Quando si parla di ascolti radiofonici, bisogna fare necessariamente riferimento anche alle modalità di consumo della radio: “Stiamo vivendo un momento storico particolare. Oggi molte persone passano il loro tempo a casa e l’ascolto domestico è diverso da quello in mobilità”. Prima dell’inizio della pandemia, molte cose erano diverse: le persone vivevano maggiormente fuori casa, mangiavano fuori, lavoravano fuori, si divertivano e si riunivano fuori. Si muovevano e, mentre si spostavano da un luogo ad un altro con la propria auto, ascoltavano la radio. Con il lockdown, invece, i viaggi sono diminuiti e la mobilità è stata notevolmente ridotta: le persone hanno dovuto riscoprire lo spazio domestico, non solo come spazio di confort e relax, ma anche come nuovo luogo di lavoro, cambiando così le proprie abitudini. “Non possiamo parlare di un unico pubblico che a casa cambia le proprie abitudini. C’è chi in casa cerca di più l’informazione e l’intrattenimento parlato, perché ad esempio svolge un lavoro di tipo intellettuale, che gli permette di dedicare più attenzione all’ascolto, ma c’è anche chi fa lavori manuali e ascolta radio di flusso, una radio di sottofondo musicale, una radio disimpegnata, che serve a dare ritmo alle proprie azioni svolte in casa”.

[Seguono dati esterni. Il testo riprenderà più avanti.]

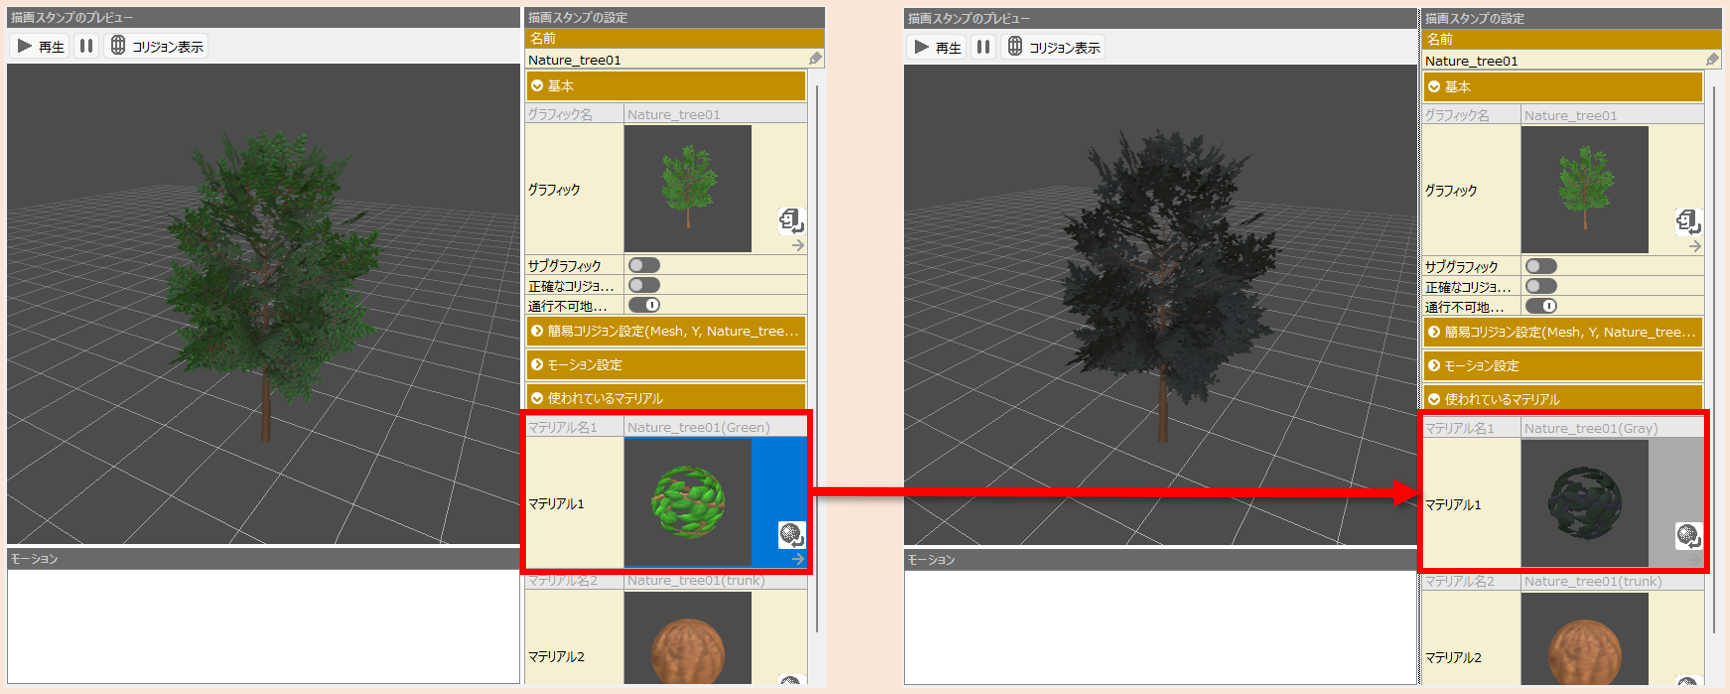Collapse 使われているマテリアル section in left panel

(665, 398)

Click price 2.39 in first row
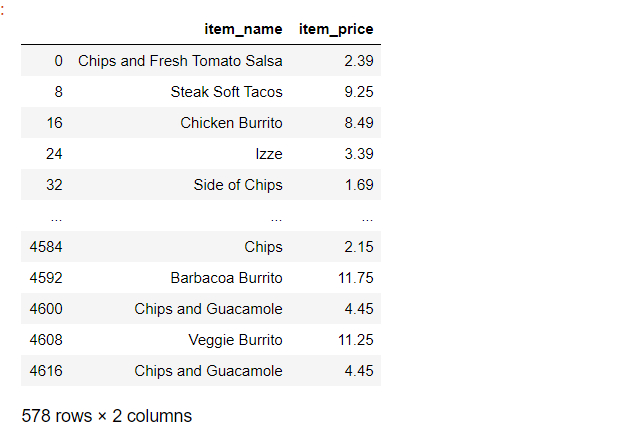pyautogui.click(x=359, y=61)
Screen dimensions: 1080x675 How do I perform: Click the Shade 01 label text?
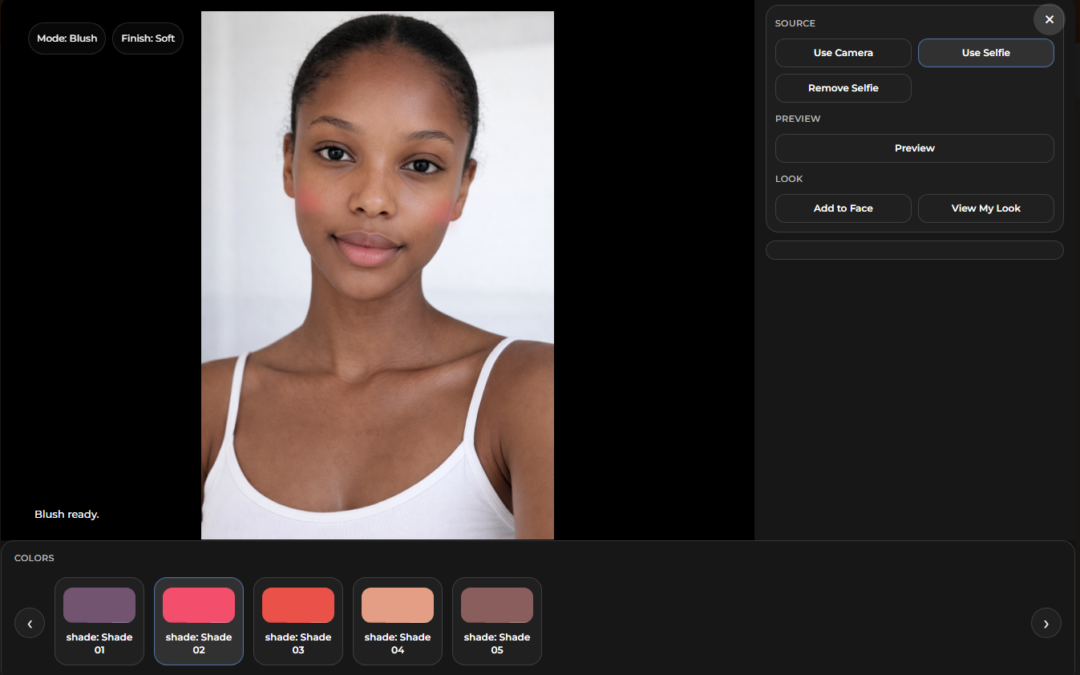(99, 643)
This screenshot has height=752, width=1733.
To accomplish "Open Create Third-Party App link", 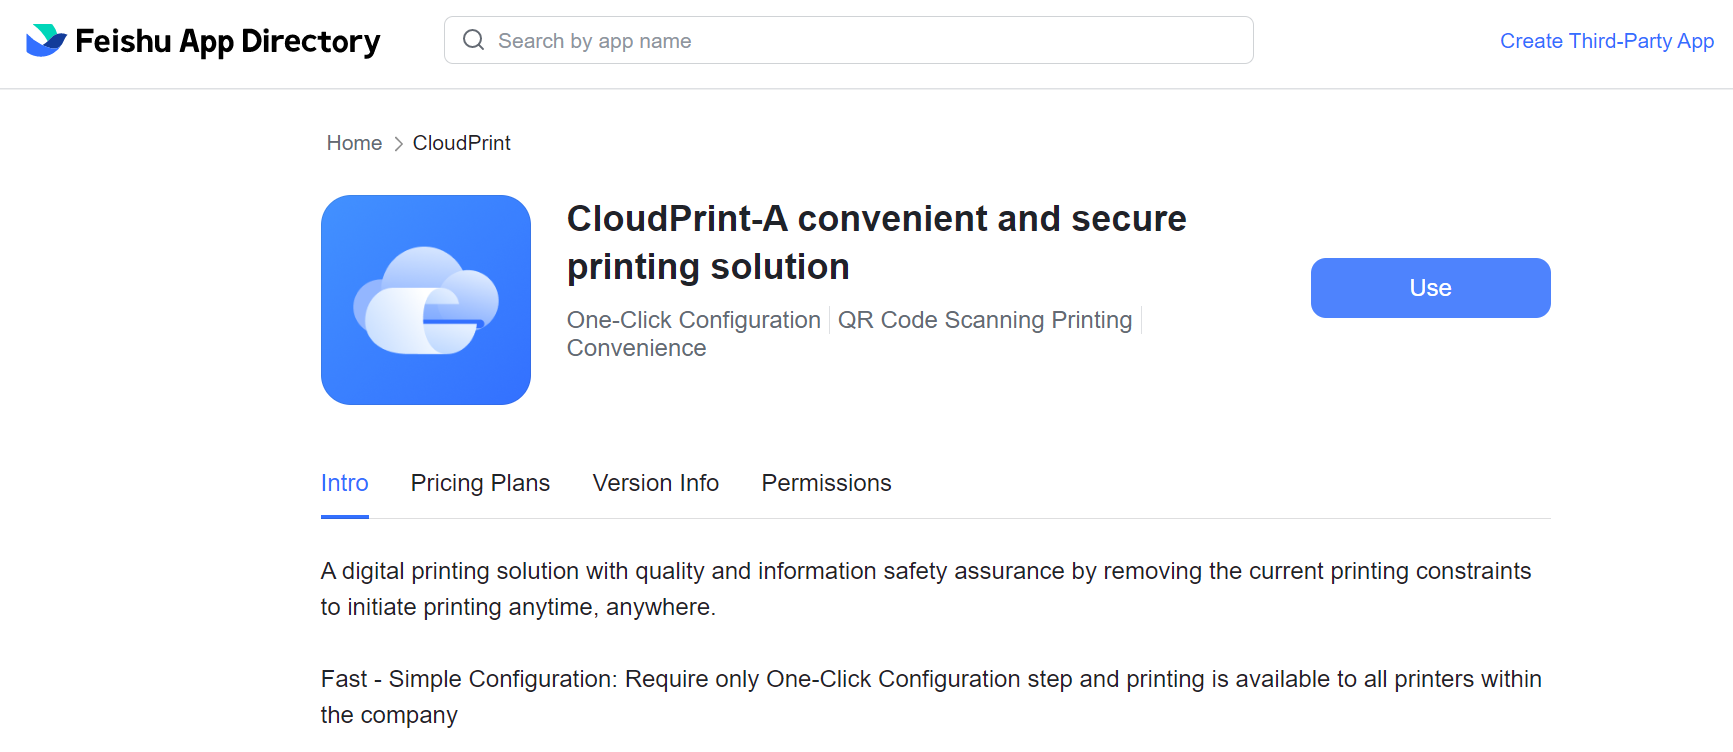I will [x=1606, y=41].
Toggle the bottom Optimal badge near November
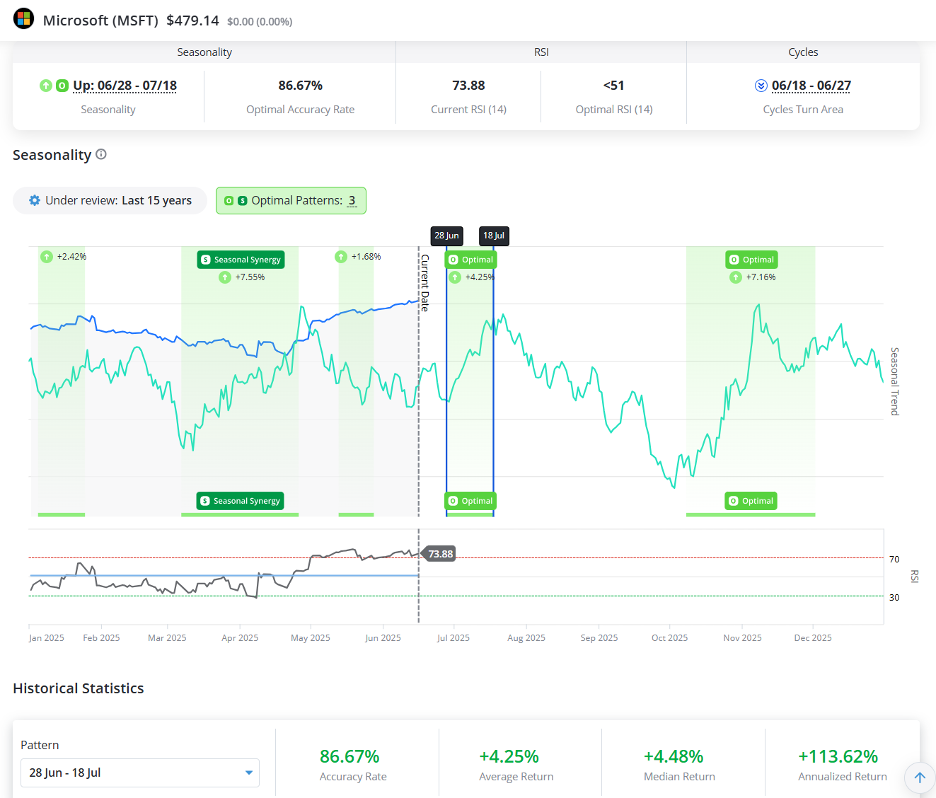The height and width of the screenshot is (798, 936). point(751,501)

L’aumento del consumo in casa ha quindi compensato la riduzione del consumo fuori casa e ha fatto in modo che non si registrasse un brusco calo negli ascolti. Ad oggi, l’ascolto della radio tiene. Sarà per la sua natura o per la sua storia, nella quale è una costante, ritornare nei periodi di stasi e di rallentamento, in momenti difficili e bui come questo che stiamo vivendo: “La radio ha un ruolo importante nei momenti di crisi, perché fa informazione e ad oggi è il medium ritenuto più affidabile”. È proprio questo il punto: la radio arriva perché si conferma una fonte di informazioni attendibile e autorevole. È diversa dalla sua “sorella” poco più giovane, la televisione, che non è che nient’altro che una “radio con le immagini”. In Tv il giornalismo spesso si confonde con lo spettacolo e l’intrattenimento: “L’informazione in televisione tante volte passa attraverso formati spettacolarizzati, sensazionalisti, urlati. In radio tutto ciò non avviene”.
Nei momenti di crisi, dunque, persino quando si vuole spegnere tutto, alla fine si accende la radio.